Another financial-sector company is fighting to keep its name secret as it challenges the power of the Consumer Financial Protection Bureau to bring an enforcement action.
The company—identified only as "John Doe" in Washington federal trial court—offers pension advance products that allow consumers to receive a lump sum payment in exchange for a portion, or all, of their future pension.
The CFPB has warned that such products can "eat into your retirement income." State regulators in New York and California, among other states, have taken actions in recent years against practices in the pension-advance market.
Companies have tangled with federal agencies, with limited success, over the right to remain anonymous in challenges to investigative and enforcement authority.
The latest John Doe company in the Washington case, which sued the consumer bureau in January, argued the agency should not be able to identify it as the target of an investigation. Publication of the company's name—as it tries to stop any enforcement action—would bring "irreparable harm," the company's lawyers argued.

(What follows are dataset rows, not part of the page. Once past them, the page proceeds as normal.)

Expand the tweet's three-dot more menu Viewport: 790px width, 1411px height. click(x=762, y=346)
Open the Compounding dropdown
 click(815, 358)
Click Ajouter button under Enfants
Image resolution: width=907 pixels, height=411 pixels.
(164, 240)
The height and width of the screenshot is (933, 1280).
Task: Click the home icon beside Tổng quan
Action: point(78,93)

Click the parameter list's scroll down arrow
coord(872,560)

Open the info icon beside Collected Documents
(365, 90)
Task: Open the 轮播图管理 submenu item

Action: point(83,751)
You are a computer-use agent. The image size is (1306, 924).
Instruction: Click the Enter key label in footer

U.S. District Judge Rudolph Contreras on Friday blocked the CFPB from revealing the name of the company for at least the next two weeks. But the judge refused to wholesale stop the bureau from pursuing any enforcement action at all.
The company's lawyers at Womble Carlyle Sandridge & Rice and Dorsey & Whitney immediately went to the U.S. Court of Appeals for the D.C. Circuit to try to stop the agency from moving forward.